■ **DESCRIPTION OF THE TASK**
Your output should be exactly the lines from the one containing "Click the text" through the final line of the following data, please, with no pictures.

[Dataset items]
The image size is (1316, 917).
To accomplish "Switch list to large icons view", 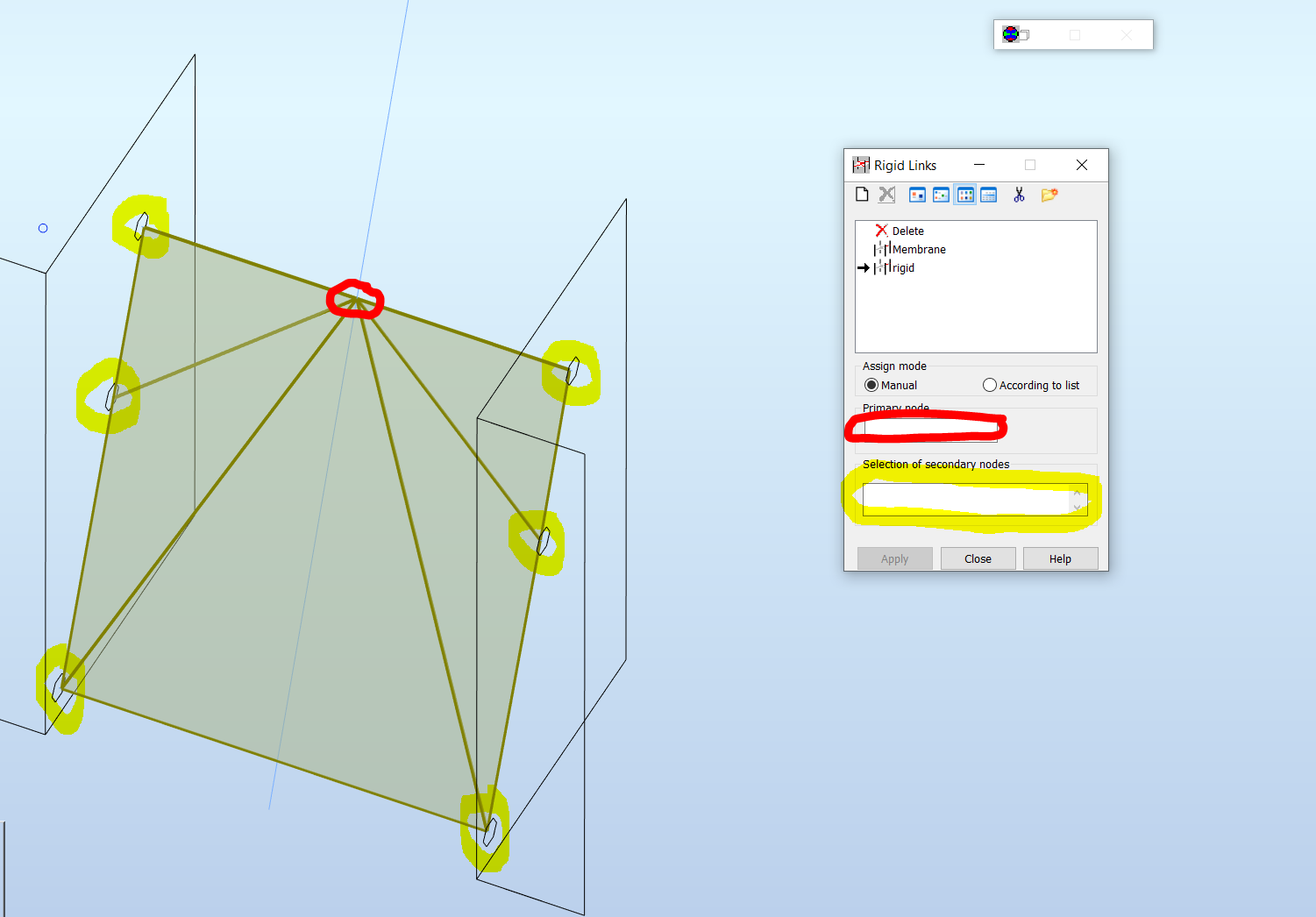I will [x=916, y=194].
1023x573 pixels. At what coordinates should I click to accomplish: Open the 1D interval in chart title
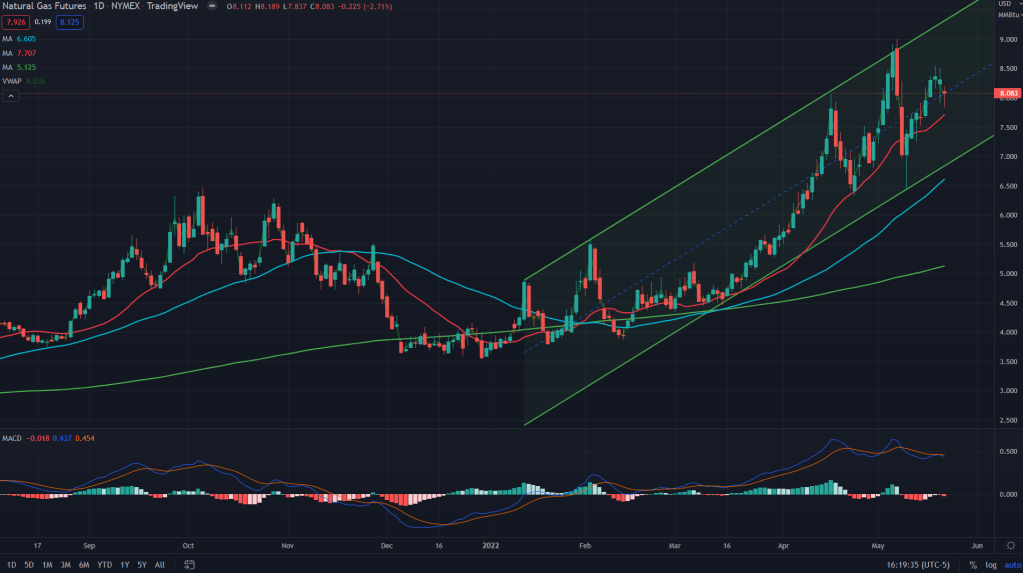click(x=99, y=6)
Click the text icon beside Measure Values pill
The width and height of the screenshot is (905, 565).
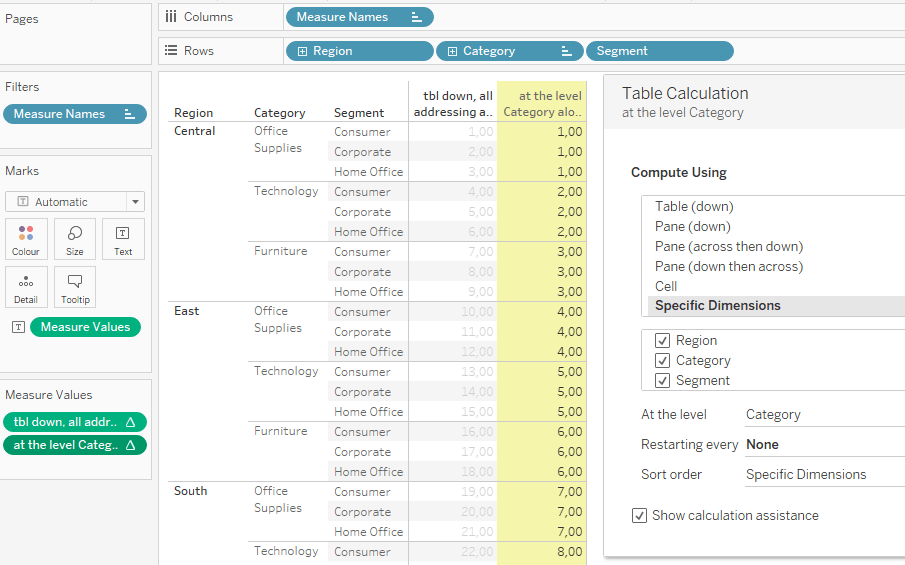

■ **FINISHED EXERCISE**
Click the text icon beside Measure Values pill
The width and height of the screenshot is (905, 565).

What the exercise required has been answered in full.